Is there a way to evaluate the derivative of $x$! without using Gamma function?
If subtracting $1$ successively from a number $x$ eventually gives $1$, then $x$ must be an integer, too, and so the definition $$x! := x (x - 1) \cdots (2) (1)$$ is only defined for positive integers $x$. (We can extend this by defining $0!$ to be the value $1$ of the empty product; this is a good choice in the sense that the identity $x! = x (x - 1)!$ then holds for $x = 1$, too.)
In particular, so defined the factorial is a function $\Bbb N \to \Bbb N$, and in particular, its derivative doesn't exist at any point: By definition, if a (real) function $f$ is differentiable at a point $a$ in its domain, $f$ must be defined on some open interval $(a - \epsilon, a + \epsilon)$ (sometimes, and depending on application, we'll allow a half-open interval with $a$ at its endpoint, which is enough to compute a left- or right-hand limit of the difference quotient).
In short, if we want to make sense of $ \frac{d}{dx}(x!$) we must extend $x!$ to some (differentiable) function, like $\Gamma(x + 1)$. (This extension is not arbitrary, by the way, it is the unique extension of $x!$ to $(-1, \infty)$ that satisfies certain natural properties.)
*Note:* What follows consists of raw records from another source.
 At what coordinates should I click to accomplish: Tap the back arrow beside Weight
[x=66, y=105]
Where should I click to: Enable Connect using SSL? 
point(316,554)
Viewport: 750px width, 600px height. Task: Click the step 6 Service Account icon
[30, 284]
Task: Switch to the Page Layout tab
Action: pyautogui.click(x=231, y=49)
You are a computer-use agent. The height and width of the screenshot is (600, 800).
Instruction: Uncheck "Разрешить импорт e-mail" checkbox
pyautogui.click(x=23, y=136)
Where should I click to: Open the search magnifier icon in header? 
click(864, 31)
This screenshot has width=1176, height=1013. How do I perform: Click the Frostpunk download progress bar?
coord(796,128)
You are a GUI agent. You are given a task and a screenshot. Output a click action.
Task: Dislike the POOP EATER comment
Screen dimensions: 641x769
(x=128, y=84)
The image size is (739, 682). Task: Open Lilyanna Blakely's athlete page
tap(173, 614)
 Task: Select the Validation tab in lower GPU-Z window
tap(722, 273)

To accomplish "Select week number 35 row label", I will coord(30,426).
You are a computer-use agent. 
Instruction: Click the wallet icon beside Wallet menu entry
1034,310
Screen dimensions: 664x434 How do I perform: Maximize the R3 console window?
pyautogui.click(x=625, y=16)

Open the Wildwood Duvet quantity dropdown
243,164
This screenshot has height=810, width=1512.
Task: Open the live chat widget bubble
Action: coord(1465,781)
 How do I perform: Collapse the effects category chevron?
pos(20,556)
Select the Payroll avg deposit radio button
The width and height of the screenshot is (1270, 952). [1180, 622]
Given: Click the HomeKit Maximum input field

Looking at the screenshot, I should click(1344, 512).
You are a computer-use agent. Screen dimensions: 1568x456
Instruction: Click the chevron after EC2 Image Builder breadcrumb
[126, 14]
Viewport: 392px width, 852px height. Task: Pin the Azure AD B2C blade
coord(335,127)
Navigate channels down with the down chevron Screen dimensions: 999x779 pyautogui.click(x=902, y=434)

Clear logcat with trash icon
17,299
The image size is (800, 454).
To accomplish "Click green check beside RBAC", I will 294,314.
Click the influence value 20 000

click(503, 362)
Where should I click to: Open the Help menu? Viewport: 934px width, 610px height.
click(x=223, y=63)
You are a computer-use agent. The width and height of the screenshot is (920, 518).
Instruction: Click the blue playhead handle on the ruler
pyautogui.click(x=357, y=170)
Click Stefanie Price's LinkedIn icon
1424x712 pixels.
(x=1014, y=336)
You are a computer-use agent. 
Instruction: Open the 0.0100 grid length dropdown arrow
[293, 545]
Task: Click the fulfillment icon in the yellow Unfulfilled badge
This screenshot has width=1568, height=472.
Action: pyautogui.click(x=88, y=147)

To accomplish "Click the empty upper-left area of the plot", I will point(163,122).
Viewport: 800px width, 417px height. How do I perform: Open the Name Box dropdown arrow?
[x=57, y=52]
According to your approach regarding $N(x)$ it seems you have a function $x!:\mathbb{R}\rightarrow\mathbb{R}$
\begin{align*} x!:=\prod_{k=0}^{n-1}(x-k) \end{align*}
consisting of $n$ factors $x-k$ in mind. If so, we can write the function using the Pochhammer symbol $$(x)_n=x(x-1)(x-2)\cdots (x-n+1)$$ which can be written as polynomial in $x$ using the Stirling Numbers of the first kind $\begin{bmatrix}n\\k \end{bmatrix}$ \begin{align*} (x)_n=\prod_{k=0}^{n-1}(x-k)=\sum_{k=0}^n\begin{bmatrix}n\\k \end{bmatrix}x^k \end{align*} We can so find a representation for the derivative \begin{align*} \frac{d}{dx}&x(x-1)(x-2)\cdots (x-n+1)=\frac{d}{dx}(x)_n\\ &=\frac{d}{dx}\sum_{k=0}^n\begin{bmatrix}n\\k \end{bmatrix}x^k\\ &=\sum_{k=1}^nk\begin{bmatrix}n\\k \end{bmatrix}x^{k-1}\\ \end{align*}
Alternatively, if you consider generalisations of the factorial function different to the Gamma function you should consider according to @Travis answer which properties a generalisation should have and then analysing the properties regarding derivatives.
A nice page providing interesting alternatives to the standard definition of $x!$ is Is the Gamma function mis-defined by P. Luschny.
Expanding on Lucian's answer (or perhaps making it more clear)
$$f(x):=\frac{d}{dx}\ln(x!)=\frac{\left(\frac{d}{dx}x!\right)}{x!}\tag0$$
$$\frac{d}{dx}\ln(x!)=\frac{d}{dx}\ln(1\cdot2\cdot3\dots x)=\frac{d}{dx}\ln(1)+\ln(2)+\ln(3)+\dots\ln(x)$$
$$f(x)=\frac{d}{dx}\sum_{n=1}^x\ln(n)$$
A discrete representation nonetheless, but we will make do with it.
$$F(x)=\int_1^xf(t)dt+c=\sum_{n=1}^x\ln(n)$$
$$\implies F(x)=\ln(x)+F(x-1)\tag1$$
$$\implies\frac{d}{dx}F(x)=\frac{d}{dx}\ln(x)+F(x-1)$$
$$f(x)=\frac1x+f(x-1)$$
$$f(x)-C=\sum_{n=1}^x\frac1n\tag{backwards $(1)$}$$
$$f(x)=C+\sum_{n=1}^x\frac1n$$
$$\frac{d}{dx}x!=x!\left(C+\sum_{n=1}^x\frac1n\right)$$
where $c$ and $C$ are constants. If we sneak in with the Gamma function, we find the exact value of the constant:
$$\frac{d}{dx}x!=x!\left(-\gamma+\sum_{n=1}^x\frac1n\right)$$
where $\gamma$ is the Euler-Mascheroni constant.
$(0)$ - chain rule/logarithmic differentiation.
$(1)$ - if $F(x):=\sum_{n=1}^xg(n)$, then it comes naturally that $F(x)=g(x)+F(x-1)$ from it's definition. The converse is not true, however, and that is why we get extra constants in $(\text{backwards }(1))$.